Moving forward from their debut, WFANFC would mellow out their sound with Jojo Burger Tempest, with less focus on their previous rumbling “Madchester” post-rock sound now replaced with textural, prog, and electronic influences like Boards of Canada and M83.

Come What Do People Do All Day, they would still maintain their mercurial style of music and leap from indie-pop to minimal experimental music for "Cassetteboy’s Theme” and “Run” respectively while still preserving their hip-hop and shoegaze inspired flourishes with songs like “New Day” and “Bottlerocket”.

WFANFC's sound has been described as "a flawless lucid-dream trip through a thousand fantastical influences" and "as fresh as morning rain on Piccadilly Gardens" as well as “a druggy amalgam of rave, rock, and pop, generous with block-rockin' breakbeats, full-body bass grooves, and crystalline dream-pop comedowns.”

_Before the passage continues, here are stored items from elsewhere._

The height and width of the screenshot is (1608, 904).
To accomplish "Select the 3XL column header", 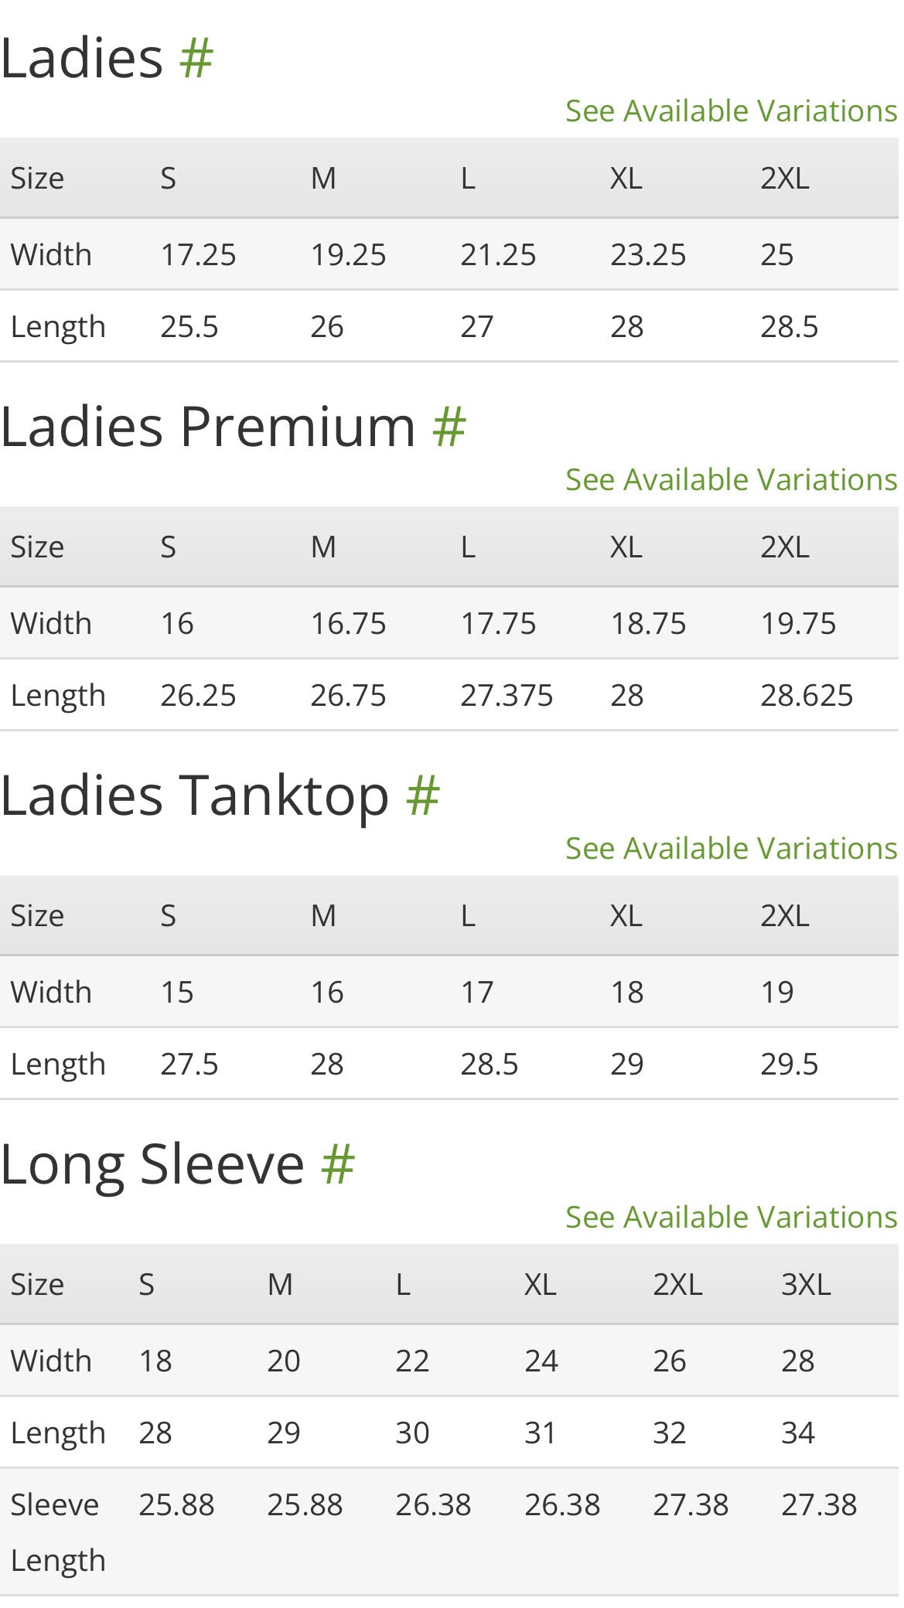I will [x=806, y=1285].
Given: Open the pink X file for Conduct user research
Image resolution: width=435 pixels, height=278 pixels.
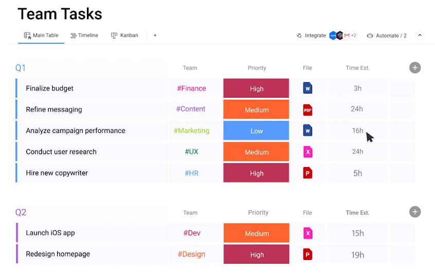Looking at the screenshot, I should (307, 152).
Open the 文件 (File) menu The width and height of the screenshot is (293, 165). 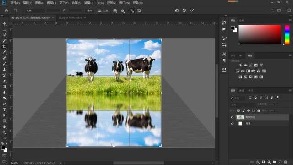point(15,3)
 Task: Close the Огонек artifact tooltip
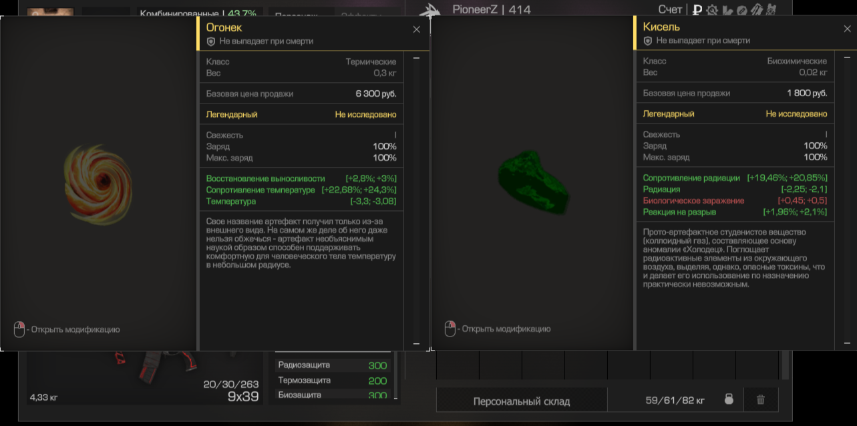417,29
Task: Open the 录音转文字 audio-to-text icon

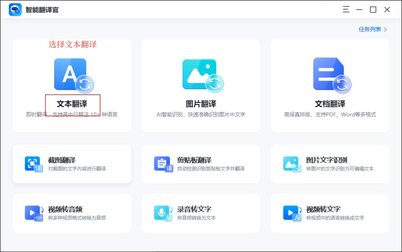Action: coord(163,213)
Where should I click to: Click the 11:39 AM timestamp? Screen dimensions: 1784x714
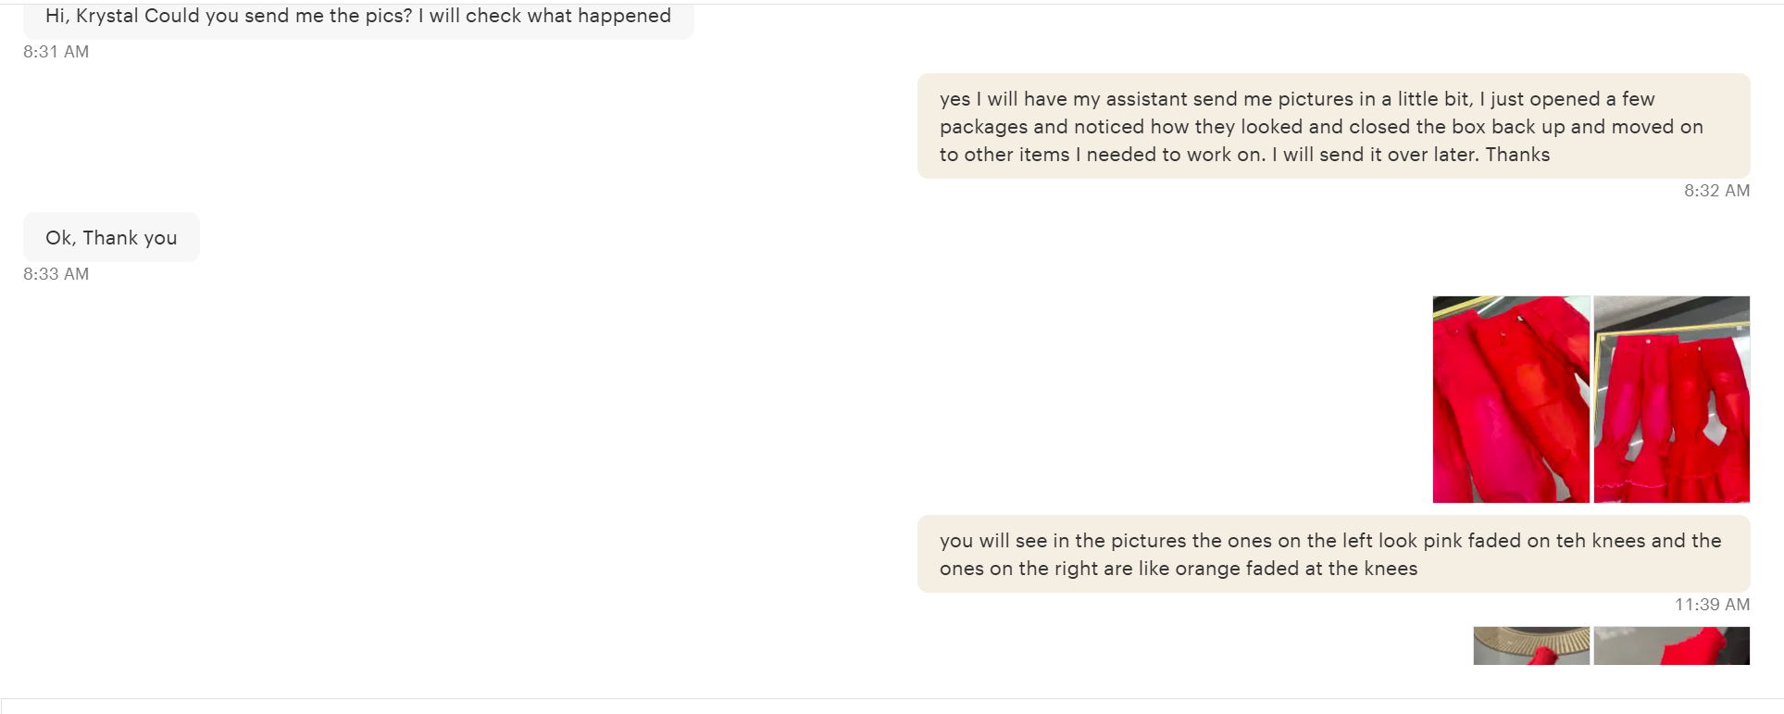[x=1712, y=605]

Regarding their importance, major media outlets such as the BBC have stated: "it’s the way that [WFANFC and The Longcut, another British music group] have distilled Manchester’s history into an exciting future brew that makes them important."

==Discography==
===Studio albums===
- Working for a Nuclear Free City (2006)
- Businessmen & Ghosts (2007)
- Jojo Burger Tempest (2010)
- Odds and Sods (unreleased, 2013)
- What Do People Do All Day? (2015)

===EPs===
- Rocket (2007)
- Apoptosis (Unreleased, 2011)
- Turning Shadow - Single (2011)

===Related albums===
- Secret Things (2010), featuring members of Working for a Nuclear Free City and produced by member Phil Kay
- Wreaths (2013), solo album by guitarist Gary McClure
- Zoetrope (2014), solo album by producer and keyboardist Phil Kay under the alias "King of the Mountains"

==In other media==
The song "Dead Fingers Talking" was featured in Pilot of the AMC Original Series Breaking Bad. Phil would later go on to say that he had "no idea at the time that that show would go on to be a big deal."

In 2008, the band composed a commissioned piece, "History", for the Go On Lad Hovis advertisement.

The song "Asleep at the Wheel" was used for a relaunch trailer for the British Channel 5 re-branding in 2008 and at the close of an Apple promotional video for the 10/2009 update of the iMac.

In 2009, Spoke Film's director Gary Holder used the song "England" in a launch film for the Jaguar X-Type: X409.

In 2009 the band produced another commissioned track for the PlayStation 3 game inFamous, and was used in the Power Trip trailer for the game. The track, entitled "Silent Melody", was available for download on iTunes on May 21, 2009.

The song "Rocket" was used in the soundtrack for the 2009 movie, Push.

"Troubled Son" would also be in the international trailer for the 2010 movie Green Zone.